Translate the symptom into budget terms

# Current burn rate against the SLO (read-only)
curl -s "http://prom:9090/api/v1/query?query=\
sum(rate(http_requests_total{service=\"checkout\",code=~\"5..\"}[5m]))\
/sum(rate(http_requests_total{service=\"checkout\"}[5m]))" \
  | jq -r '.data.result[].value[1]'

# Remaining error budget for the window (if you track it as a recording rule)
curl -s "http://prom:9090/api/v1/query?query=\
slo:error_budget_remaining:ratio{service=\"checkout\"}" \
  | jq -r '.data.result[].value[1]'

The burn-rate-to-exhaustion translation is the move that separates loud-but-harmless from quiet-but-dangerous. A 2% error rate sounds modest until you frame it as 20x budget burn with ninety minutes to exhaustion — and a flood of alerts on a path with a working fallback might warrant less urgency than the math suggests at first glance.

Advisory only — the IC owns the call

Severity decides who gets woken at 3 a.m. and how hard the team mobilizes, so the model proposes and the IC decides. An AI that under-calls a budget-burner delays the response; one that over-calls trains the team to ignore pages. Neither outcome should come from a tool.

Rules I hold to:

Sanity-check the SLO inputs first. A stale remaining-budget number or an SLI that misses real user pain produces a confidently wrong level. Garbage in, wrong severity out.
Keep it proposing, not deciding. The burn math is input to the IC’s judgment about who to page, never a substitute for it.
Honor the re-evaluate trigger. Severity isn’t set once; the metric threshold that should bump it up or down belongs in the channel.

You can practice this on the free incident assistant — paste an SLO and current burn and ask for the budget-grounded severity calibration, then notice how the burn-to-exhaustion framing changes the call. The prompt library has a hardened severity-calibration prompt with the advisory-only guardrail built in.

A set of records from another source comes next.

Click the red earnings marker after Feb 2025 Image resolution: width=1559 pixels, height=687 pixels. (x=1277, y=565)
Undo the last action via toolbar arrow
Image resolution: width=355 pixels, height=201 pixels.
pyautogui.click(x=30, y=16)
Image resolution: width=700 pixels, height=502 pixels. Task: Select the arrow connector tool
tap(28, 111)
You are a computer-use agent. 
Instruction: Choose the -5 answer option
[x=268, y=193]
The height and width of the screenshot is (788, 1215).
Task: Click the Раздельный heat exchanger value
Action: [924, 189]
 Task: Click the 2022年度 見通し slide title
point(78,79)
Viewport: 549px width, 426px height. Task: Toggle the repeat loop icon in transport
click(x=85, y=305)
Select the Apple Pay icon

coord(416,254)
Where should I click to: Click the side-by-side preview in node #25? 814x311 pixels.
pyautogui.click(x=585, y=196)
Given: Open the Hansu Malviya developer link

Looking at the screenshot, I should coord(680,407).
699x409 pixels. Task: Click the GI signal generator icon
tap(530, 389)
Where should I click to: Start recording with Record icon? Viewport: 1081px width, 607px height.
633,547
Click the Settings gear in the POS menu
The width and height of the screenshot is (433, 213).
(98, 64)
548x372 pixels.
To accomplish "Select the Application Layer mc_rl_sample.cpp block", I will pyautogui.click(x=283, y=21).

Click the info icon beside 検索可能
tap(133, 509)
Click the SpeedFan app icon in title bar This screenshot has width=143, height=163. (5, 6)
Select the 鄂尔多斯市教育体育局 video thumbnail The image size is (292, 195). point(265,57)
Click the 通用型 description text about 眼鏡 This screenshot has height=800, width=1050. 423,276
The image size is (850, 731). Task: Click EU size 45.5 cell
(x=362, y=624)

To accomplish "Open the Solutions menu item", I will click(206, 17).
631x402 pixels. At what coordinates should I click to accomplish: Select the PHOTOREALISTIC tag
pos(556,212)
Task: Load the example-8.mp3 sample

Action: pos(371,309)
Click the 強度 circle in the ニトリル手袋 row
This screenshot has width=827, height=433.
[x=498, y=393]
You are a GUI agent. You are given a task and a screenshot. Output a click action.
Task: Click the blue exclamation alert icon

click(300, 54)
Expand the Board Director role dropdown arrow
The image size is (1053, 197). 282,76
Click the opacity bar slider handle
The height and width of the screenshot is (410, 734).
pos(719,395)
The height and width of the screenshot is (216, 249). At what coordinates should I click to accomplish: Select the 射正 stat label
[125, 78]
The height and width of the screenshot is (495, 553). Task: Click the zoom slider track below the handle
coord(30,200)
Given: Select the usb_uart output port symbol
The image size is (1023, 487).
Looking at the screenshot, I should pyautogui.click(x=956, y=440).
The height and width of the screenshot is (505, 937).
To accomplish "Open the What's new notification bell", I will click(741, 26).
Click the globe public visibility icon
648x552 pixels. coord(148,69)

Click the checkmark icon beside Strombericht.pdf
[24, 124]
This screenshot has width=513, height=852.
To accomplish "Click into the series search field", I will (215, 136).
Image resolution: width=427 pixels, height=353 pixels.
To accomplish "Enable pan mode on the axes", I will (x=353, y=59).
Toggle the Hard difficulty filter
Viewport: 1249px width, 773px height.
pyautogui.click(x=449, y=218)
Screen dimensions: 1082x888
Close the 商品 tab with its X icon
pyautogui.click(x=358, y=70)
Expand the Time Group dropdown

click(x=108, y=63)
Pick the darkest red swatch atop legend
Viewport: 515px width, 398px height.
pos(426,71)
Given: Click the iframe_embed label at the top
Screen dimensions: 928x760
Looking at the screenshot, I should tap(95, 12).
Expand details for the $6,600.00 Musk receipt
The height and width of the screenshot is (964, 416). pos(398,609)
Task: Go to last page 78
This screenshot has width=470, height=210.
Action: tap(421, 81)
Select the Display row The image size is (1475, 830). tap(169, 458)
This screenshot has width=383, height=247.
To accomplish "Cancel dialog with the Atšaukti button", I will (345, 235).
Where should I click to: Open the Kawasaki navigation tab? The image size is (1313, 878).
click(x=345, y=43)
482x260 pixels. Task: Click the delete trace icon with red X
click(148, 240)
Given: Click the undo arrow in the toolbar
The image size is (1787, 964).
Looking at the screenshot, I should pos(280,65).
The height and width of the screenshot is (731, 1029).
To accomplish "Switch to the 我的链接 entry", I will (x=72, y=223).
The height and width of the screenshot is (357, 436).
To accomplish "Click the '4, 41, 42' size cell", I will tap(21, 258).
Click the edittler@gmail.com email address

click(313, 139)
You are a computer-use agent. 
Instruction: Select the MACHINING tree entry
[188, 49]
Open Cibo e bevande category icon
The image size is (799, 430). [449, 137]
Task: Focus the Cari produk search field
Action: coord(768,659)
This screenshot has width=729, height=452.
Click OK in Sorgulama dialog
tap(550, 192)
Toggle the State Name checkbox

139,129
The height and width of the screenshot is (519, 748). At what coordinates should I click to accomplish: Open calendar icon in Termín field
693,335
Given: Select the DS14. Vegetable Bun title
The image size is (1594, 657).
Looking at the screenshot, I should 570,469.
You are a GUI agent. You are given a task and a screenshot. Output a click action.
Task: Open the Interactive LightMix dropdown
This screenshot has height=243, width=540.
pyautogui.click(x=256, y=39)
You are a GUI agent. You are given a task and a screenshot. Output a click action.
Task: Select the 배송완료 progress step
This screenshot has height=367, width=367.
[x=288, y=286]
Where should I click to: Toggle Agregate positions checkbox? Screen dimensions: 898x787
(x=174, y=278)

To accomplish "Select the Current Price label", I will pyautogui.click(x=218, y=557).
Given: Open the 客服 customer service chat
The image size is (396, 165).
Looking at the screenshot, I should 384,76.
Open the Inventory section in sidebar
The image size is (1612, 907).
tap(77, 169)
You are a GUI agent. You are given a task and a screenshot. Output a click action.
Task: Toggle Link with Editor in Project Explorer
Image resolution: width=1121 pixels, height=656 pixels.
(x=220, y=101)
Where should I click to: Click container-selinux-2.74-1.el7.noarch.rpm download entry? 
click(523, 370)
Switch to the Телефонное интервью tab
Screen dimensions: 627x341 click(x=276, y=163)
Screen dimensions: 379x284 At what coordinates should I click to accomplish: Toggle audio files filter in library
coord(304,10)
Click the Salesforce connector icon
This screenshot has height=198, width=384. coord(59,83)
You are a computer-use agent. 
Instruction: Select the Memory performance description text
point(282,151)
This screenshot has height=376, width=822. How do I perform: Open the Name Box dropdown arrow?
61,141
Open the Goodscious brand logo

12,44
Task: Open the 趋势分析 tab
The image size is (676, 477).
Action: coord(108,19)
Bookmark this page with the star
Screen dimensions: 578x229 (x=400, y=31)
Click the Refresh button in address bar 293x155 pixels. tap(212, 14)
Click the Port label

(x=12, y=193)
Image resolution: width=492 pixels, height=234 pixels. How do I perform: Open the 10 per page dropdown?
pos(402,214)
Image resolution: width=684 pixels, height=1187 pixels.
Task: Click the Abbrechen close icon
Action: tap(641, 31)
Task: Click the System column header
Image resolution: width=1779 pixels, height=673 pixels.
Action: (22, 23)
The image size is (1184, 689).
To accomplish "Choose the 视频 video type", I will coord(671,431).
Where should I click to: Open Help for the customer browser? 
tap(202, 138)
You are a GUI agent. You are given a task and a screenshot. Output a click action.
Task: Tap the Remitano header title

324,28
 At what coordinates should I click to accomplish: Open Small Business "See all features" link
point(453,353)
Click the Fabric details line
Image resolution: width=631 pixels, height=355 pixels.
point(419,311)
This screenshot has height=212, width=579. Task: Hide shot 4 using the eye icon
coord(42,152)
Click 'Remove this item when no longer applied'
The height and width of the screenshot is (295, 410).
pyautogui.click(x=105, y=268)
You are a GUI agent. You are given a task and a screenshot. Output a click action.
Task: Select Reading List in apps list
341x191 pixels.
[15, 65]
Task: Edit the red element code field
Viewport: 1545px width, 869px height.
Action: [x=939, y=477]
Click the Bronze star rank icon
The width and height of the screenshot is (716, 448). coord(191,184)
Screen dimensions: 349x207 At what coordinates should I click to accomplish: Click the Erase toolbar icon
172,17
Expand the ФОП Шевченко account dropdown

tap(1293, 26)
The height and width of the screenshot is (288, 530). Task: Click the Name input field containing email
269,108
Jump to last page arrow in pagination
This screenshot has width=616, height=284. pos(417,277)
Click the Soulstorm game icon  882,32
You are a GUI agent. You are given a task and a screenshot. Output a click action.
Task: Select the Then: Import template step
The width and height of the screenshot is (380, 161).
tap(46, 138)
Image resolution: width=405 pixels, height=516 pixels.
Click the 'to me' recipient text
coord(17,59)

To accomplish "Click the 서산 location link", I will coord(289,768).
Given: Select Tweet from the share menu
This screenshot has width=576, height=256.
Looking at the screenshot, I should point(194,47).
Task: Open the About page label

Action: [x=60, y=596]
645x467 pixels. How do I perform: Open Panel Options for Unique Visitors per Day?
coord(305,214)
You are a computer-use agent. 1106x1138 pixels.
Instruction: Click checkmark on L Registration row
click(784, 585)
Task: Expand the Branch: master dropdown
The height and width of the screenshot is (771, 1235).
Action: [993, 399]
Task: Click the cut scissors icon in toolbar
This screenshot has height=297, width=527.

Mis-set severity inflates MTTR by sizing the response wrong in either direction, and the fix is grounding the call in SLO impact instead of alarm volume. AI does the burn-rate math that makes severity defensible — and as long as it stays advisory and the IC owns who gets paged, the team mobilizes proportionately and resolves at the right pace from the first minute.